A Department of Housing spokesperson said: "The minister is considering the report, entitled 'A Review Into Certain Planning Matters in Respect of Donegal County Council', by Mr Rory Mulcahy SC, and will bring this matter to Government for consideration in due course. 

This relates to a number of allegations made by a former employee of Donegal County Council, relating to certain planning decisions from the 1990s, against named individuals then employed by Donegal County Council. 

"Mr Mulcahy had been commissioned to carry out a scoping review of the allegations against these named individuals. As it was a scoping review, Mr Mulcahy did not form any conclusion as to the truth or otherwise of those allegations in his report, which are unproven," the spokesperson said.

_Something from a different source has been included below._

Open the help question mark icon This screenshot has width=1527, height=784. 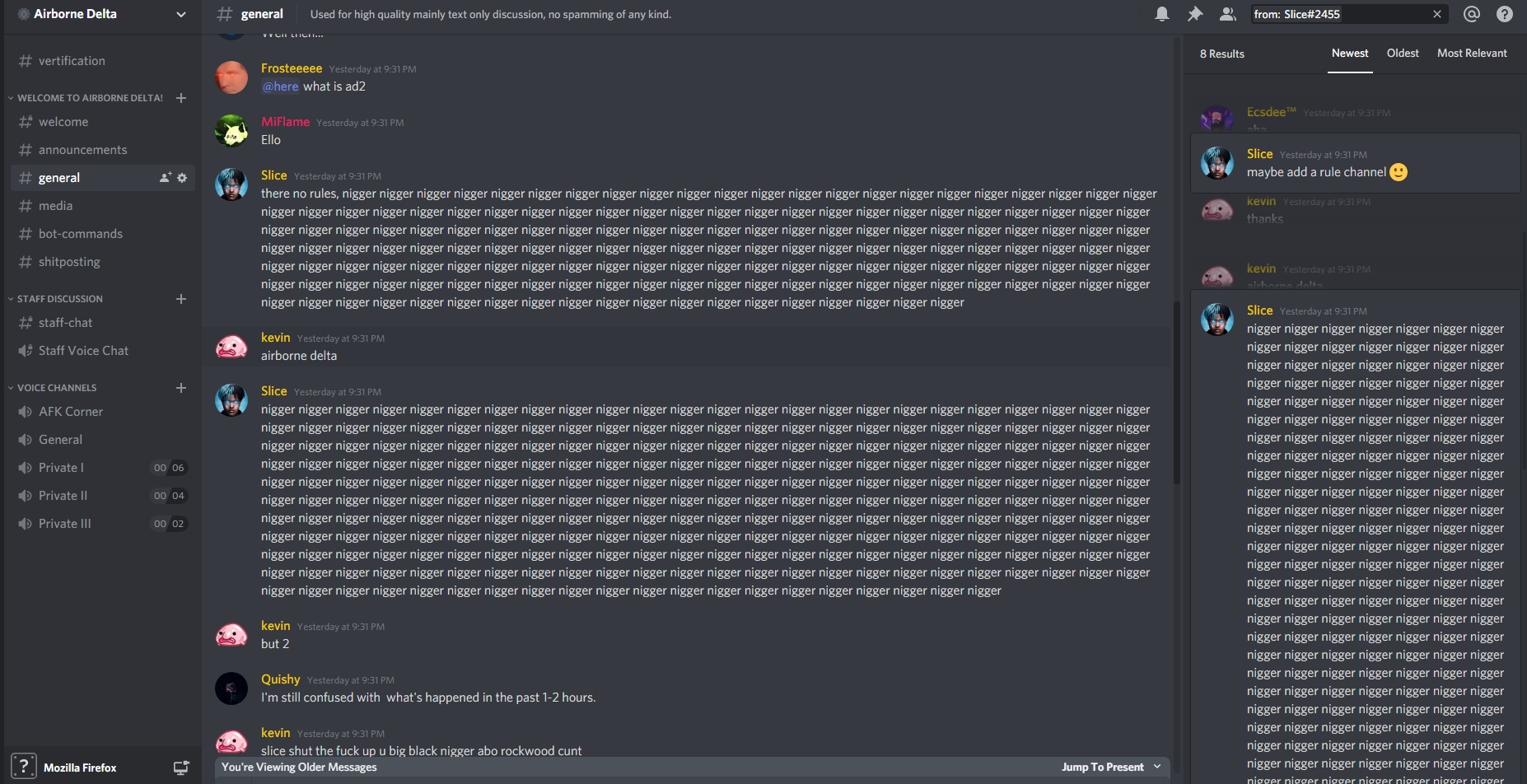pos(1505,14)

However, Sinn Féin housing spokesperson Eoin Ó Broin said the report should be made public immediately, even if it has to be redacted. 

Sinn Féin housing spokesperson Eoin Ó Broin said the report should be made public immediately, even if it has to be redacted. Picture: PA
Sinn Féin housing spokesperson Eoin Ó Broin said the report should be made public immediately, even if it has to be redacted. Picture: PA

He said the ongoing controversy around An Bord Pleanála means the report is even more timely. 

"The fact that the minister is not publishing the report says to me that the allegations are very serious and it is wholly unacceptable that data concerns are being used as grounds not to publish it," he said. "But also whatever is being recommended is very important.

"What is happening at ABP makes this even more unacceptable that it is being kept under lock and key.

"We’ve had tribunals and inquiries aimed at cleaning up the planning system, which has improved the landscape, but it is not helpful when a report like this is not released to the public. If redactions have to be made, that’s another matter."